Dubbed Deepsafe, Intel has created a security system which it claims will work outside the OS at the chip level, watching the hardware for signs of malware doing its business.
It is supposed to be jolly good at dealing with rootkit attacks, which also execute outside the operating system. McAfee’s own threat report says that the number of rootkit infections discovered in the first half of 2011 was up 32 percent year-on-year.
However, according to Information Age, insecurity analysts are not sure that Intel’s new idea will make much difference.
Wendy Nather, a security analyst from the 451 Group and former IT security director at UBS, said that Intel has had the security modules that Deepsafe is based on in their chipset for a long time.
The problem is that venders could not be bothered to use them because that requires development where they thought there was little market interest.
Deepsafe updates would be much more disruptive than today’s security software patches.
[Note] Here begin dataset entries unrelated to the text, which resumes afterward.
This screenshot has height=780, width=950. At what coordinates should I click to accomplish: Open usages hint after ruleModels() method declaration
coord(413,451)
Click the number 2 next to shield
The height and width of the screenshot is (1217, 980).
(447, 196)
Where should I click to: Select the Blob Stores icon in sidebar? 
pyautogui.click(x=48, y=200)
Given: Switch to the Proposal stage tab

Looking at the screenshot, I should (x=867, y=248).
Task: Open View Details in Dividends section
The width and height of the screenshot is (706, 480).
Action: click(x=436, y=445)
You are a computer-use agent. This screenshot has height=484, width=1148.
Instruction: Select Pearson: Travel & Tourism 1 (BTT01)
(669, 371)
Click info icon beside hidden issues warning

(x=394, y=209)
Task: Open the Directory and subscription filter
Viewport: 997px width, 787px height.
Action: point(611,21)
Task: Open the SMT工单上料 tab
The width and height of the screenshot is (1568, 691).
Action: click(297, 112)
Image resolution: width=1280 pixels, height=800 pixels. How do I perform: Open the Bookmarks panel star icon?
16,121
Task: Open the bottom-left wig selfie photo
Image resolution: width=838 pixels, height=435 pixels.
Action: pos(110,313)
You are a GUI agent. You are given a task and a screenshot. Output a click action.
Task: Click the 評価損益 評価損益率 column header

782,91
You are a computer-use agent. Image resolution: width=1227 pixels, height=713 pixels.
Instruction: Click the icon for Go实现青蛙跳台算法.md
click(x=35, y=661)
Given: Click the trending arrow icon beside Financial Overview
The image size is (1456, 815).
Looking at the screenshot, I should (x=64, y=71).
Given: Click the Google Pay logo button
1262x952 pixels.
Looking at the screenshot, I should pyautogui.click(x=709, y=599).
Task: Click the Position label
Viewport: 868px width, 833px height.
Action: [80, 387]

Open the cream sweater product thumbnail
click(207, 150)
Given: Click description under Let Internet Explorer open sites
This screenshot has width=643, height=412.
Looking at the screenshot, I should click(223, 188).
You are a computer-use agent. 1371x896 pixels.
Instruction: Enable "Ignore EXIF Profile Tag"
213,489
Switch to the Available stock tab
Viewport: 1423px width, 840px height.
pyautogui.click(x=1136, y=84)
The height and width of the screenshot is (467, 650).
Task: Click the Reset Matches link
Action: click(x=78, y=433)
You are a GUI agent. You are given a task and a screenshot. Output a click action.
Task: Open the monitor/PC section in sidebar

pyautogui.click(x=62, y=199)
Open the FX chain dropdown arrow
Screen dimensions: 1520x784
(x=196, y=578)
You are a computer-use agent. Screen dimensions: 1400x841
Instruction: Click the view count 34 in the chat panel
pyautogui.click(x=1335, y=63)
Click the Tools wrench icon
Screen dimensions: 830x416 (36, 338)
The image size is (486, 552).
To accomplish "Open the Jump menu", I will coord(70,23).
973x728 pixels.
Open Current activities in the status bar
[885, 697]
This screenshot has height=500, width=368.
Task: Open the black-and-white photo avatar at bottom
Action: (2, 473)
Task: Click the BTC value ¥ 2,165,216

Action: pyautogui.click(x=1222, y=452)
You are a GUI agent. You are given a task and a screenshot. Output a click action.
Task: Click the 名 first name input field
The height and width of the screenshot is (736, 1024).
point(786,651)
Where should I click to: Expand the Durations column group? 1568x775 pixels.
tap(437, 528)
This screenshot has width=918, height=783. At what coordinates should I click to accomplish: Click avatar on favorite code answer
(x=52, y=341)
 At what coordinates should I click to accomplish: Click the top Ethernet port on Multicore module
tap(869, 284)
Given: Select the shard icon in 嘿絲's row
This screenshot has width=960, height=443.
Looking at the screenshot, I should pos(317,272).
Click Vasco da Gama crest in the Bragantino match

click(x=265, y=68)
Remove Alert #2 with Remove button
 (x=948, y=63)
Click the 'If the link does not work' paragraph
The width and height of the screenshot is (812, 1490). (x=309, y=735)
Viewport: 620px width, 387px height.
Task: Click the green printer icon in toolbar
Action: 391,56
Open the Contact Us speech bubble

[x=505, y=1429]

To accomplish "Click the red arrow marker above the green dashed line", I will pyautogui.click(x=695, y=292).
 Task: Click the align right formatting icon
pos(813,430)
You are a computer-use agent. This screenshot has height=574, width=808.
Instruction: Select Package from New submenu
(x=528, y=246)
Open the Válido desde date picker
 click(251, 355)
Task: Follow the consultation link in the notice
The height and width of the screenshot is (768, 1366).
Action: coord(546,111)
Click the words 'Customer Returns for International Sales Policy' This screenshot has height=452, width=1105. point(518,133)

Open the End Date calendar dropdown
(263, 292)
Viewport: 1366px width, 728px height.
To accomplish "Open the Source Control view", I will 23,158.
It would be like changing the foundations of a building from underneath it.
The first McAfee product that is based on Deepsafe is Deep Defender, and it will be in the shops in the first quarter of next year.
Nather said that Intel is just doing the things that McAfee does today and moving them into the chipset, and it doesn’t sound that exciting.
The real area where chip-level security is interesting is in embedded systems. These are being used everywhere from smart meters to mobile phones, and there is a lot of money being invested in trying to secure them.
In fact it is looking like the technology is not being targeted at PCs at all, but is all about Intel’s move into the mobile market.